**Directions:**
List each line of the records below that contains the string "sidebar", copying the whole line. Count only matches whose letter case agrees.

(Interface element records)
• • • •

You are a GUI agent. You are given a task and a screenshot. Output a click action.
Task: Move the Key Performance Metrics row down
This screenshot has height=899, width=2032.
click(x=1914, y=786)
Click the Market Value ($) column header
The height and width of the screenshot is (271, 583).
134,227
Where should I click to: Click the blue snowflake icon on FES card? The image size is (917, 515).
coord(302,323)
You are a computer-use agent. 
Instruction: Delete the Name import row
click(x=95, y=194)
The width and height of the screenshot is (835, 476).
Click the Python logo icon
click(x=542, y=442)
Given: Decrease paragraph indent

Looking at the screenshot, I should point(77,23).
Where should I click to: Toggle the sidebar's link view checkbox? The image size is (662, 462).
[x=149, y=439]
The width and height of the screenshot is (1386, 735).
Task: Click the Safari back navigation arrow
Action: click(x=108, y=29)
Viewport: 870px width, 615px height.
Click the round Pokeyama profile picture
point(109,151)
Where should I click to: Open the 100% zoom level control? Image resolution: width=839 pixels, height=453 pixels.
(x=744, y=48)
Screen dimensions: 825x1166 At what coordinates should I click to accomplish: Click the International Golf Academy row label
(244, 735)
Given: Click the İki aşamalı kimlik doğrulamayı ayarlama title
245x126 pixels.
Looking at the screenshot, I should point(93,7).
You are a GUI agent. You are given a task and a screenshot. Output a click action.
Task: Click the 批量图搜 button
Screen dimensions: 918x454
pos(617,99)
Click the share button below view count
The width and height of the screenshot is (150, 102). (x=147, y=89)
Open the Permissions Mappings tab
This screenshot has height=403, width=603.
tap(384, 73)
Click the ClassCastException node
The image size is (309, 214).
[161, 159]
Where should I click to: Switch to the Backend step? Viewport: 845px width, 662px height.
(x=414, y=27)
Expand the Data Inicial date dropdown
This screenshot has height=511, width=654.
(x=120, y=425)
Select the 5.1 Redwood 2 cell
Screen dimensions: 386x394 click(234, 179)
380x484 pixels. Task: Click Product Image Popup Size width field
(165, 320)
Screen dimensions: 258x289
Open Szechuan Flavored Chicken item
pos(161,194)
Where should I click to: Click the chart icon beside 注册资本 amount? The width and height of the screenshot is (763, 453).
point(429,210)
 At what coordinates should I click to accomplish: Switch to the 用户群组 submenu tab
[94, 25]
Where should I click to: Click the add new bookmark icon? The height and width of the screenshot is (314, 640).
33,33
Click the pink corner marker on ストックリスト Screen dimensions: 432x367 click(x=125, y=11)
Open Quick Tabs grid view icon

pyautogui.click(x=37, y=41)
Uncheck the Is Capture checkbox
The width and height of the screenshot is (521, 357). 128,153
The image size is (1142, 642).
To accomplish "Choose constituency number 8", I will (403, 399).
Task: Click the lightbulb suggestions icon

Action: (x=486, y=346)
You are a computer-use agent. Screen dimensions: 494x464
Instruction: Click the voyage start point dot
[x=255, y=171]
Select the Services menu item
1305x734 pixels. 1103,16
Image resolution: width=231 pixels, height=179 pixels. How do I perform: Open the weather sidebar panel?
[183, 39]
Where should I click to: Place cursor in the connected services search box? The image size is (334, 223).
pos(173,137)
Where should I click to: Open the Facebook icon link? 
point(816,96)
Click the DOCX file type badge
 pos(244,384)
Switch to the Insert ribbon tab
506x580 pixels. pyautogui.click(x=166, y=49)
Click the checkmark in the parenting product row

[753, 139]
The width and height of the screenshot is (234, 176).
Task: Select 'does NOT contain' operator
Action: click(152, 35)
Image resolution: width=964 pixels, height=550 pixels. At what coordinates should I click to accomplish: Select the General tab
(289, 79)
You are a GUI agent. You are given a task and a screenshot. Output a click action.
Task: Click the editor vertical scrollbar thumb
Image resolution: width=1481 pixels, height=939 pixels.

• • • •

**Answer to this task:**
Where should I click to: Toggle the sidebar's link view checkbox? The image size is (662, 462).
Image resolution: width=231 pixels, height=179 pixels. How do I perform: Open the weather sidebar panel?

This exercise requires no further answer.